● PROVIDED PASSAGE

Summary: Pretraining learns what to say. SFT learns when and how to say it.

Key Details

  • Loss is computed only on assistant tokens. The user’s input is treated as context. The model is learning to predict answers, not questions.
  • The model learns the EOS (end-of-sequence) token. This teaches the model when to stop. Base models don’t have a strong stop signal.
  • SFT datasets are tiny compared to pretraining. Tens of thousands to low hundreds of thousands of examples (e.g., InstructGPT used ~13,000 demonstrations) vs. trillions of pretraining tokens.
  • Why so few examples work: SFT isn’t teaching new knowledge — the model already has that from pretraining. It’s teaching a new format: “when you see an instruction, respond helpfully and stop.” That’s a relatively simple behavioral shift.

● DATASET EXTRACT
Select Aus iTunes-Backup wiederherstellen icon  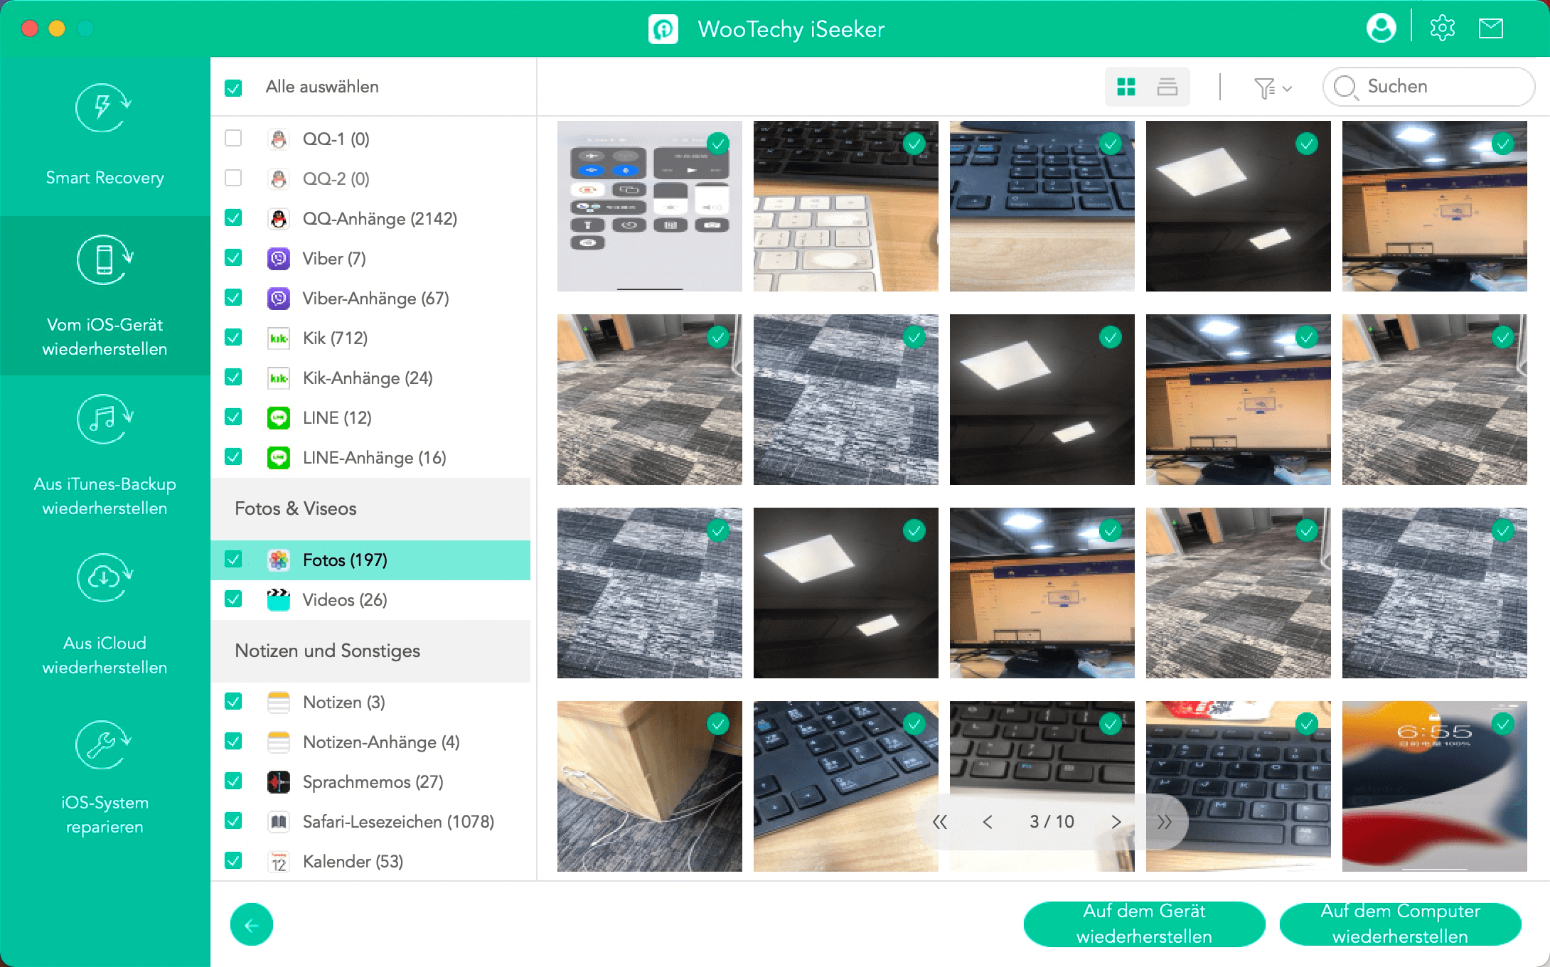pyautogui.click(x=105, y=420)
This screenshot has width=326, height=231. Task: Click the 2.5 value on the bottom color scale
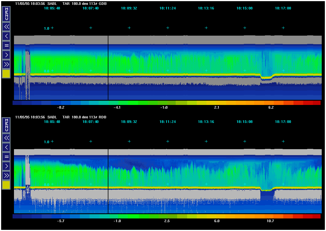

● SET TASKS
(a) From the "Key Details" section of the supervised fine-tuning notes, quote the first sentence of each bullet point.
(b) Carry the notes on supervised fine-tuning forward with one more paragraph that follows on from their final sentence.
The listing has nothing to do with the notes on supervised fine-tuning.

● RESPONSES BY TASK
(a)
- Loss is computed only on assistant tokens.
- The model learns the EOS (end-of-sequence) token.
- SFT datasets are tiny compared to pretraining.
- Why so few examples work: SFT isn't teaching new knowledge — the model already has that from pretraining.

(b)
SFT vs. Few-Shot Prompting

Few-shot prompting doesn’t change the model’s weights. You’re crafting the input so that document-continuation behavior happens to produce the output you want. SFT actually updates the weights — after SFT, the model responds correctly even with zero-shot input.

Which Weights to Update

Full fine-tuning: Update all weights. Maximum flexibility but expensive (full optimizer states needed) and risks catastrophic forgetting — the model overfits on the small SFT dataset and loses pretrained knowledge.

Parameter-efficient fine-tuning (PEFT) / LoRA: Freeze all original weights. Add a small low-rank decomposition (two small matrices A and B) to each weight matrix. Only train these small matrices. This works because SFT is a simple behavioral shift, not a fundamental restructuring — a low-rank update captures that efficiently with far fewer trainable parameters.

What SFT Can’t Do

SFT requires someone to write the ideal response for every instruction. For any given prompt, there are many possible good answers that vary in subtle ways. SFT treats it as “this exact sequence of tokens is the target.” It can’t express “response A is slightly better than response B, which is slightly better than C.” It’s much easier for a human to compare two responses than to write the perfect one from scratch. This motivates RLHF.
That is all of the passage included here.